The established geographic range of Ixodes scapularis in the United States doubled to 44.7 percent of counties during the period 1996 to 2016 [34] with further expansion in the upper Midwest during 2016 to 2019 [45]. The greatest expansions occurred in the northeastern and north central states [34]. Ixodes scapularis is also more northerly established and expanding its range at a rate of approximately 46 km per year in Ontario, Canada [62]. As tick ranges expand, so do the risks and incidences of diseases. Borrelia burgdorferi infections are emerging in Canada with a dramatic increase in cases in Ontario and Quebec [62,63]. As anticipated, Babesia microti infection is both acquired and increasing in prevalence in Canada [64,65]. Further geographic range expansion of Ixodes scapularis is anticipated to continue as it reclaims its historical range over eastern and midwestern North America [6]. This expanding range of Ixodes scapularis in the United States and Canada will contribute to an increasing number of Lyme borreliosis and other Ixodes scapularis transmitted pathogen infections with greater social and economic impact.

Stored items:
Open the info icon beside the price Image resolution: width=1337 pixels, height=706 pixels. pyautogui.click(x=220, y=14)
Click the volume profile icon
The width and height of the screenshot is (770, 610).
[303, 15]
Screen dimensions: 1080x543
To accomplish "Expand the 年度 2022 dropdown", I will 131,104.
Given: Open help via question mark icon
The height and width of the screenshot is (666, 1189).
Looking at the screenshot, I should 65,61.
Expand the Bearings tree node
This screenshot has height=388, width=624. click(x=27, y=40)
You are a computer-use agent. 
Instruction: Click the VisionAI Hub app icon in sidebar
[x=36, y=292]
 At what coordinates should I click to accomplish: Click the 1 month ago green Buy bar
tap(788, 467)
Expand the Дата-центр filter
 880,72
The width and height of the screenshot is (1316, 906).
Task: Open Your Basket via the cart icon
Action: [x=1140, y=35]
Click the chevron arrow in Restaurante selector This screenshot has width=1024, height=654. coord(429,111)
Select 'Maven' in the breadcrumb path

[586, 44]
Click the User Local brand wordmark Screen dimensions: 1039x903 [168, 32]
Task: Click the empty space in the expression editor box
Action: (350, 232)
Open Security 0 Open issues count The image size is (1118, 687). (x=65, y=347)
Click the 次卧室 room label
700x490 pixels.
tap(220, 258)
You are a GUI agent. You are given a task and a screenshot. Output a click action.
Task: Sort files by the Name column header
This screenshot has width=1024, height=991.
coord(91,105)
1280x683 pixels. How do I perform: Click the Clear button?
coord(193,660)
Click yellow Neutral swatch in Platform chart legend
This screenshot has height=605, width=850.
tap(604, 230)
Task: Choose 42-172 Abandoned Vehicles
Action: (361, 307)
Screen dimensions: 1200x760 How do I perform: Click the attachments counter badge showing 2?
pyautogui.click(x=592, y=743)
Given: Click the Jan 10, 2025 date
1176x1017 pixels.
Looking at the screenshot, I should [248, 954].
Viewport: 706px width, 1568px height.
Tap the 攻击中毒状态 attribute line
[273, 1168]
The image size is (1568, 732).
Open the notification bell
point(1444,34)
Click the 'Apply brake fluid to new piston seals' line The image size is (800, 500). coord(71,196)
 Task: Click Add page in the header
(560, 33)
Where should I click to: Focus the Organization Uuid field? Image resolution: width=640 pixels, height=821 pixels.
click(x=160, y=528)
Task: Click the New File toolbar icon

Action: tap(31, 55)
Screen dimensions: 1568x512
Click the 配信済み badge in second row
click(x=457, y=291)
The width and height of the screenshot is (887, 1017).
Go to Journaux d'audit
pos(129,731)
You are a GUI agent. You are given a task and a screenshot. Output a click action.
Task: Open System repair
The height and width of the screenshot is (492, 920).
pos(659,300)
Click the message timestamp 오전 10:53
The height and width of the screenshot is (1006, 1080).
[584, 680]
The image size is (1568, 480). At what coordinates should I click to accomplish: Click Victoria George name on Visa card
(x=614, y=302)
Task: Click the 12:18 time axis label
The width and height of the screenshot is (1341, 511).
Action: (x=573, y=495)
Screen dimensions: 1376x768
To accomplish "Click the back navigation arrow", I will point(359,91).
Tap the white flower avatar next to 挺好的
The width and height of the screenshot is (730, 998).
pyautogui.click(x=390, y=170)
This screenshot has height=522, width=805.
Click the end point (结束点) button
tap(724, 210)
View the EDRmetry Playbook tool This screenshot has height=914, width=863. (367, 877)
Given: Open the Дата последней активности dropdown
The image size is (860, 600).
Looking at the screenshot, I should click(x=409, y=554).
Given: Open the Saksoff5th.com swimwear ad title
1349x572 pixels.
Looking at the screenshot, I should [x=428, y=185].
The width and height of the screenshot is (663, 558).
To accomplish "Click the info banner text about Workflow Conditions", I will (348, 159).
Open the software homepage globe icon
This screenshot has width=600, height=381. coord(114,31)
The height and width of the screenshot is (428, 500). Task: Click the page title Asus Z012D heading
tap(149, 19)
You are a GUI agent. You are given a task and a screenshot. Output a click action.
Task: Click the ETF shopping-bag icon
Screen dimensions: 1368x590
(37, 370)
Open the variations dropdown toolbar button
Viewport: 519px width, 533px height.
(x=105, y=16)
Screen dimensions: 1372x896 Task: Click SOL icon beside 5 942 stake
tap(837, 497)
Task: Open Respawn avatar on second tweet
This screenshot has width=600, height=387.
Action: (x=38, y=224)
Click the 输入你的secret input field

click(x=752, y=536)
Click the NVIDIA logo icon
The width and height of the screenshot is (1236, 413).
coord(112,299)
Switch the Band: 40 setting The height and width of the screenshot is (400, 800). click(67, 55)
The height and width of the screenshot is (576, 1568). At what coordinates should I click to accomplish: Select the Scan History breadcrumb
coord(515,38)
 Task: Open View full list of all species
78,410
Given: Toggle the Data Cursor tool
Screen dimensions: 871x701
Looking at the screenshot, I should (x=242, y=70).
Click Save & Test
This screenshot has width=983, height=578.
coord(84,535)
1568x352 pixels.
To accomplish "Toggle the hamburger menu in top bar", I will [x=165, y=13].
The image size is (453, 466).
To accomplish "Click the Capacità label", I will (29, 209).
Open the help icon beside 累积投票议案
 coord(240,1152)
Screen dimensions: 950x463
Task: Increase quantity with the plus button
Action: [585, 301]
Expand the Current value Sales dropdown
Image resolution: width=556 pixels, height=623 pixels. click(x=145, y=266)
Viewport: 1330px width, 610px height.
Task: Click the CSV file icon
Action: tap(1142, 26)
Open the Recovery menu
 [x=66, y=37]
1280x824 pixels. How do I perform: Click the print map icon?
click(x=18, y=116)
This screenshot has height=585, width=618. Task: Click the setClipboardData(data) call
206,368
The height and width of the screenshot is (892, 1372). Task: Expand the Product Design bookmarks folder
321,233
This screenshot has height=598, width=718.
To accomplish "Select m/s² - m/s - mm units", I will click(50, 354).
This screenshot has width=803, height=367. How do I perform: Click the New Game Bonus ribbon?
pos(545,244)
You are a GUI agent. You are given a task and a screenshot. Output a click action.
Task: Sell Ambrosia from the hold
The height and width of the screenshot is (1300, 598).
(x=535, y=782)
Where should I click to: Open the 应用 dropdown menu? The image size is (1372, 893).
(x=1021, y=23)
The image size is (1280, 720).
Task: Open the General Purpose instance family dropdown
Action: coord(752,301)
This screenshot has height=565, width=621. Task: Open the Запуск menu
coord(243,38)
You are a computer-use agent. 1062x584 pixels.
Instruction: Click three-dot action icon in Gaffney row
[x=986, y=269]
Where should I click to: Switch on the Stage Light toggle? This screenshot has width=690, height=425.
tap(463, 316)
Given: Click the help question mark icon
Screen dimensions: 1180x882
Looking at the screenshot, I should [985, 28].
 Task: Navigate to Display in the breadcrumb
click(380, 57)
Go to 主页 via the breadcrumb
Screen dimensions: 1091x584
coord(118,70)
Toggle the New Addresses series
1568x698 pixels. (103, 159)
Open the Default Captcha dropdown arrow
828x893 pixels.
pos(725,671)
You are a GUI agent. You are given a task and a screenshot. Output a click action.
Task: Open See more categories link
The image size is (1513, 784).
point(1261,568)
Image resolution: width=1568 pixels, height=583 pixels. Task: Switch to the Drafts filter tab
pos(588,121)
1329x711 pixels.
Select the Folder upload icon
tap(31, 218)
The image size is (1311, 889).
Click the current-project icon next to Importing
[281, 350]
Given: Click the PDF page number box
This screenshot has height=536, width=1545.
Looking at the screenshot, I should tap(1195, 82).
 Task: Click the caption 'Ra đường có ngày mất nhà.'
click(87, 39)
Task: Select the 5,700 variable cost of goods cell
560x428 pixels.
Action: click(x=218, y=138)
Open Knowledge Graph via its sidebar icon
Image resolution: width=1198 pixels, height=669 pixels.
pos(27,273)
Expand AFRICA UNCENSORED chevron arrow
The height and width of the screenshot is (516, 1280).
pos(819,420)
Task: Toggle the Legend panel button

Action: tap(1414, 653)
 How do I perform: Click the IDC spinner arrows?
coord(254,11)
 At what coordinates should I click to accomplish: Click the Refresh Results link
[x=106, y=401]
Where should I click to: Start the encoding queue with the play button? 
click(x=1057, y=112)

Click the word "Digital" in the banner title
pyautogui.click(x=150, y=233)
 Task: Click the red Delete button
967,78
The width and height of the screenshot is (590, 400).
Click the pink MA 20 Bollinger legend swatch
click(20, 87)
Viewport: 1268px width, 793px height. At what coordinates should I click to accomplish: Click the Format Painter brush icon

» Problem description
Extend the passage on the spreading range of Ixodes scapularis, beginning right after its final sentence.

» The answer
While Ixodes scapularis has expanded its range, Ixodes pacificus has maintained a steady range along the Pacific coast from California to Washington and in the less-arid regions of Arizona, Nevada, and Utah [34]. Ixodes pacificus and Borrelia burgdorferi are present in southern British Columbia [66]. Gregson [36] reported multiple records of Ixodes pacificus in British Columbia during the early to mid-20th century.

4. Ixodes scapularis- and Ixodes pacificus-Transmitted Pathogens

The majority of human tick-borne infections within the United States are those transmitted by Ixodes scapularis and Ixodes pacificus [6,30]. Borrelia burgdorferi is estimated to account for an annual incidence of 476,000 cases [31]. The annual economic burden of Lyme borreliosis is estimated to range from USD 786 million [32] to potentially USD 1.3 billion [33]. Ixodes scapularis was elevated to an important human-biting tick after 1970, when it was found to be a competent vector of Babesia microti and over the subsequent fifty years to be a vector of Borrelia burgdorferi, Anaplasma phagocytophilum, Powassan virus, Ehrlichia muris eauclarensis, Borrelia miyamotoi, and Borrelia mayonii [6,10].
Recently, Fleshman et al. [67] reported distributions of Ixodes scapularis- and Ixodes pacificus-transmitted human pathogens for the contiguous United States at the spatial resolution of individual counties. Tick vectors occurred over a wider distribution than the human pathogens for which they are competent vectors. Borrelia burgdorferi was detected in 30 of 41 states, whilst Borrelia mayonii, also a Lyme disease agent, occurred in one county in both Indiana and Michigan [67].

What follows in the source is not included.